> _YOUR OBJECTIVE_
Your response should consist solely of the records, written out exactly.

> _THE DATA_

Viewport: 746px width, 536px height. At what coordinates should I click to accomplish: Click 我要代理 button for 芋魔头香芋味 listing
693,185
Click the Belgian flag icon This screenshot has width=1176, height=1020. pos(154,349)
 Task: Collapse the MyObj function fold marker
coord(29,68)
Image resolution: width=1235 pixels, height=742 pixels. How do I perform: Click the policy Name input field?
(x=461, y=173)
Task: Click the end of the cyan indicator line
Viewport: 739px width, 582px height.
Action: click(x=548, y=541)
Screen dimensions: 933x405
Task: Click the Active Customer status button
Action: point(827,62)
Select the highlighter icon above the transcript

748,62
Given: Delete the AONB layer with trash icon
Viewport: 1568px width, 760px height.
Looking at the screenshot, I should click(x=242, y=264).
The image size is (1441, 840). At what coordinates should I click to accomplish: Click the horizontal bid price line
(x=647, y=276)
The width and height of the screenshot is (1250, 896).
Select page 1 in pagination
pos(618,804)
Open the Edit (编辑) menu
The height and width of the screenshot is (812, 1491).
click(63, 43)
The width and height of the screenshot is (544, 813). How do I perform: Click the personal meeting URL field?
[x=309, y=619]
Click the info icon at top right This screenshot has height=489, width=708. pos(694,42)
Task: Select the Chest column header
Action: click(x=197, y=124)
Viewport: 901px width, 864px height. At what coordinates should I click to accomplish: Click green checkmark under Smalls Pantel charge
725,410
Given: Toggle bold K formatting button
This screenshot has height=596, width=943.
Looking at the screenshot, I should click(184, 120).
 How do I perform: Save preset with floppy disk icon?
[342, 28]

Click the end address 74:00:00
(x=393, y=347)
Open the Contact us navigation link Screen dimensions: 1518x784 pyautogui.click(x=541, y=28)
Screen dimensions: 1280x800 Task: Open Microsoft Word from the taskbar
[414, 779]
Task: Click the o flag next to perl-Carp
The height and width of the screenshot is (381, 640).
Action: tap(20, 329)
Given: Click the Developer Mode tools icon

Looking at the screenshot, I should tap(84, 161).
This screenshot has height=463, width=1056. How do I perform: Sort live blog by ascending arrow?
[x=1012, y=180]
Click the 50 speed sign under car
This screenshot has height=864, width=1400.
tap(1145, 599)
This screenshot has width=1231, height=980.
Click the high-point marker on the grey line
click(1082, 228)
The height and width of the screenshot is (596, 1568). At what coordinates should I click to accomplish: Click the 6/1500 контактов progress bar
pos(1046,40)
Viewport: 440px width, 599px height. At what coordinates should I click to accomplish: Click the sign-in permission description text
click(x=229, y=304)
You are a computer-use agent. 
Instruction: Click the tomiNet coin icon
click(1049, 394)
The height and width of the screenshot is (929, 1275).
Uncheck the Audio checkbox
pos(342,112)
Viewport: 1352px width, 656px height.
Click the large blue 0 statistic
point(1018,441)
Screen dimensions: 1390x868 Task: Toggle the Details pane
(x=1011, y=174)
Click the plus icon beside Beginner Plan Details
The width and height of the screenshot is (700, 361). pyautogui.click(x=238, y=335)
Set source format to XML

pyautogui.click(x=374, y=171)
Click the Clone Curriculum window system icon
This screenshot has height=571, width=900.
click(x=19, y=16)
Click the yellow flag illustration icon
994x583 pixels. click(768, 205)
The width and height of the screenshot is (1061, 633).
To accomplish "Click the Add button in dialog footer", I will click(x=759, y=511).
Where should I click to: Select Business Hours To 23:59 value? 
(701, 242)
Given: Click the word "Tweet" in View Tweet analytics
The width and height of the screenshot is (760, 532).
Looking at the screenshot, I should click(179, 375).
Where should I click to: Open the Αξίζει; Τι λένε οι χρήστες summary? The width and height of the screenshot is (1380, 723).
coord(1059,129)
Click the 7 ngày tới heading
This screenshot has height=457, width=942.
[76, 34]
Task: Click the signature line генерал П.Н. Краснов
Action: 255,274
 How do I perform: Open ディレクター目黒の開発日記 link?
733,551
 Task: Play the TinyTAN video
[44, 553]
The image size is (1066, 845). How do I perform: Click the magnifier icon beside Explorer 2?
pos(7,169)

> _REPLY TO THE TASK_
Viewport: 746px width, 536px height. At what coordinates should I click to accomplish: Click 我要代理 button for 芋魔头香芋味 listing
693,185
Click the Belgian flag icon This screenshot has width=1176, height=1020. pos(154,349)
 Task: Collapse the MyObj function fold marker
coord(29,68)
Image resolution: width=1235 pixels, height=742 pixels. How do I perform: Click the policy Name input field?
(x=461, y=173)
Task: Click the end of the cyan indicator line
Viewport: 739px width, 582px height.
Action: click(x=548, y=541)
Screen dimensions: 933x405
Task: Click the Active Customer status button
Action: point(827,62)
Select the highlighter icon above the transcript

748,62
Given: Delete the AONB layer with trash icon
Viewport: 1568px width, 760px height.
Looking at the screenshot, I should click(x=242, y=264).
The image size is (1441, 840). At what coordinates should I click to accomplish: Click the horizontal bid price line
(x=647, y=276)
The width and height of the screenshot is (1250, 896).
Select page 1 in pagination
pos(618,804)
Open the Edit (编辑) menu
The height and width of the screenshot is (812, 1491).
click(63, 43)
The width and height of the screenshot is (544, 813). How do I perform: Click the personal meeting URL field?
[x=309, y=619]
Click the info icon at top right This screenshot has height=489, width=708. pos(694,42)
Task: Select the Chest column header
Action: click(x=197, y=124)
Viewport: 901px width, 864px height. At what coordinates should I click to accomplish: Click green checkmark under Smalls Pantel charge
725,410
Given: Toggle bold K formatting button
This screenshot has height=596, width=943.
Looking at the screenshot, I should click(184, 120).
 How do I perform: Save preset with floppy disk icon?
[342, 28]

Click the end address 74:00:00
(x=393, y=347)
Open the Contact us navigation link Screen dimensions: 1518x784 pyautogui.click(x=541, y=28)
Screen dimensions: 1280x800 Task: Open Microsoft Word from the taskbar
[414, 779]
Task: Click the o flag next to perl-Carp
The height and width of the screenshot is (381, 640).
Action: tap(20, 329)
Given: Click the Developer Mode tools icon

Looking at the screenshot, I should tap(84, 161).
This screenshot has height=463, width=1056. How do I perform: Sort live blog by ascending arrow?
[x=1012, y=180]
Click the 50 speed sign under car
This screenshot has height=864, width=1400.
tap(1145, 599)
This screenshot has width=1231, height=980.
Click the high-point marker on the grey line
click(1082, 228)
The height and width of the screenshot is (596, 1568). At what coordinates should I click to accomplish: Click the 6/1500 контактов progress bar
pos(1046,40)
Viewport: 440px width, 599px height. At what coordinates should I click to accomplish: Click the sign-in permission description text
click(x=229, y=304)
You are a computer-use agent. 
Instruction: Click the tomiNet coin icon
click(1049, 394)
The height and width of the screenshot is (929, 1275).
Uncheck the Audio checkbox
pos(342,112)
Viewport: 1352px width, 656px height.
Click the large blue 0 statistic
point(1018,441)
Screen dimensions: 1390x868 Task: Toggle the Details pane
(x=1011, y=174)
Click the plus icon beside Beginner Plan Details
The width and height of the screenshot is (700, 361). pyautogui.click(x=238, y=335)
Set source format to XML

pyautogui.click(x=374, y=171)
Click the Clone Curriculum window system icon
This screenshot has height=571, width=900.
click(x=19, y=16)
Click the yellow flag illustration icon
994x583 pixels. click(768, 205)
The width and height of the screenshot is (1061, 633).
To accomplish "Click the Add button in dialog footer", I will click(x=759, y=511).
Where should I click to: Select Business Hours To 23:59 value? 
(701, 242)
Given: Click the word "Tweet" in View Tweet analytics
The width and height of the screenshot is (760, 532).
Looking at the screenshot, I should click(179, 375).
Where should I click to: Open the Αξίζει; Τι λένε οι χρήστες summary? The width and height of the screenshot is (1380, 723).
coord(1059,129)
Click the 7 ngày tới heading
This screenshot has height=457, width=942.
[76, 34]
Task: Click the signature line генерал П.Н. Краснов
Action: 255,274
 How do I perform: Open ディレクター目黒の開発日記 link?
733,551
 Task: Play the TinyTAN video
[44, 553]
The image size is (1066, 845). How do I perform: Click the magnifier icon beside Explorer 2?
pos(7,169)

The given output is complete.